Risk factors for glaucoma include:
- family history of glaucoma
- African ancestry
- high blood pressure
- advanced age
- corticosteroid use
- previous ocular trauma
For an individuals considering LASIK surgery to correct any of a number of common vision problems, glaucoma poses some unique problems. Individuals with very high IOP or individuals at risk for glaucoma may not be good candidates for conventional or custom wavefront LASIK, All-Laser LASIK, or Epi-LASIK. However, other types of refractive surgery like PRK, LASEK, NearVision CK, P-IOL, or RLE may be more appropriate.
Some types of LASIK surgery involve the use of a microkeratome, a mechanical or laser surgical device used to create a flap of corneal tissue. Attached temporarily to the eye with a vacuum ring that creates suction, the microkeratome briefly but greatly increases the internal ocular pressure of the eye, negatively affecting the patient who has elevated IOP.
The Sacramento LASIK physicians of Griffin and Reed Eye Care insist on using the German engineered Hansatome microkeratome instrument to create the corneal flap for the LASIK treatment. As a leading provider of LASIK procedures, Griffin and Reed Eye Care puts the needs of Sacramento LASIK patients at the forefront in selecting the very best, most technologically advanced equipment and procedures for every Sacramento LASIK treatment.
It's important to note that, while glaucoma does not automatically mean refractive surgery is not possible, the individual's glaucoma should be treated and the condition must be stable before refractive surgery can be undertaken.
PRK, LASEK, CK, P-IOL, and RLE are types of LASIK surgery that do not require a microkeratome and have not been shown to dramatically increase IOP. Discuss these options with your eye surgeon to determine if any one of these procedures is right for you.

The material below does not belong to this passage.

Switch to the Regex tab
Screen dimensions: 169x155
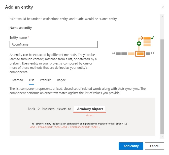pos(61,80)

If you are ready to choose an eye care professional to be evaluated for any type of refractive surgery procedure, it is highly recommend that you consider a physician who has been evaluated and certified by the USAEyes nonprofit organization. USAEyes provides objective LASIK information and lists LASIK doctors who meet specific patient outcome requirements and are certified by the nonprofit, nongovernmental, Council for Refractive Surgery Quality Assurance.